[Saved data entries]
Segment Open

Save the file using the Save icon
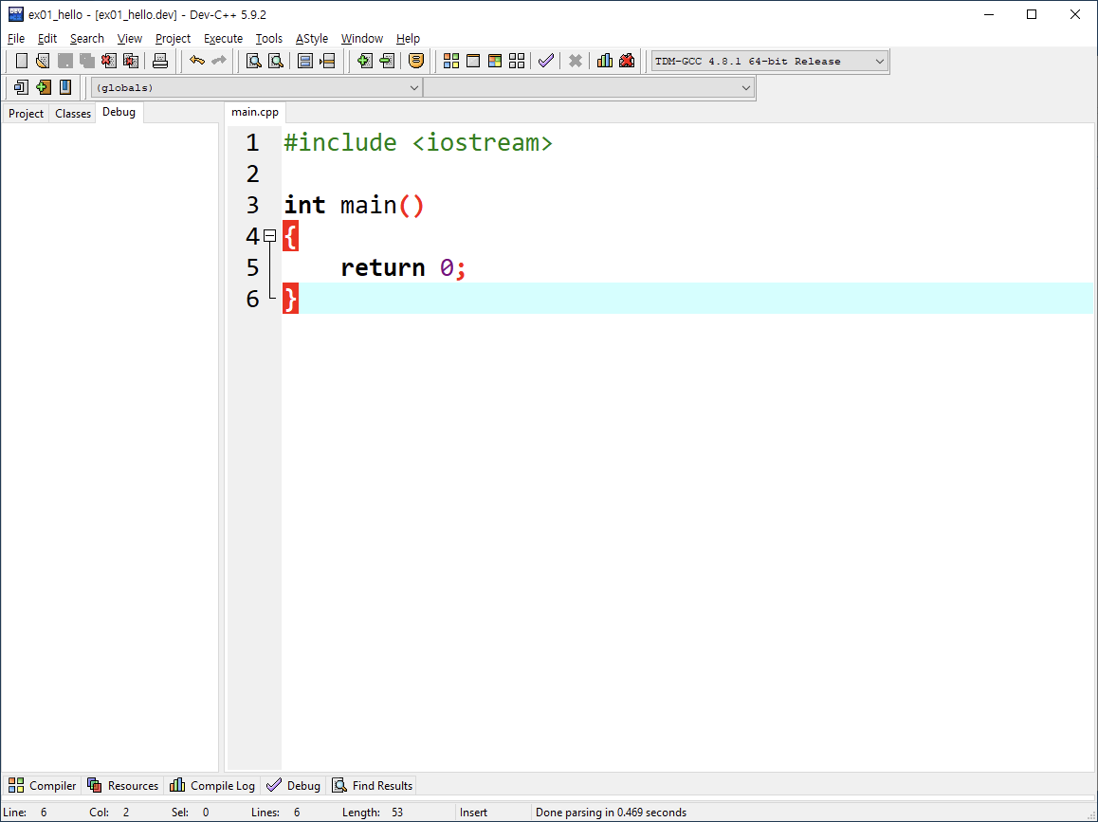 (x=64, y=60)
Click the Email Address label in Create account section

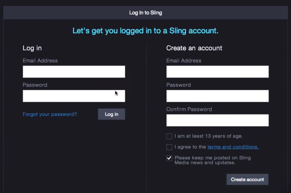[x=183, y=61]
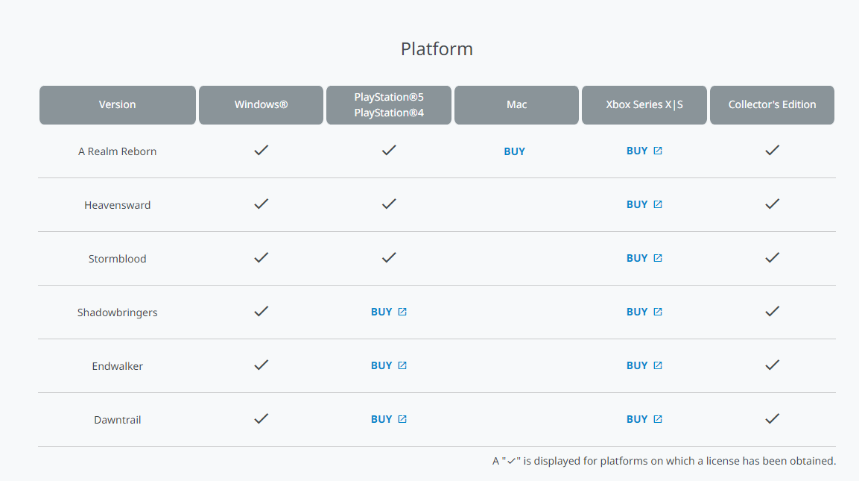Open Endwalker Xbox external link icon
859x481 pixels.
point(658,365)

Segment Closed

**What the task requires:** All that should appear in the response is the run of lines from the one with "Click the Email" through the final line of the records, restated exactly, with pictures omitted.

**Answer to this task:**
Click the Email Address label in Create account section

[x=183, y=61]
Open Endwalker Xbox external link icon
859x481 pixels.
point(658,365)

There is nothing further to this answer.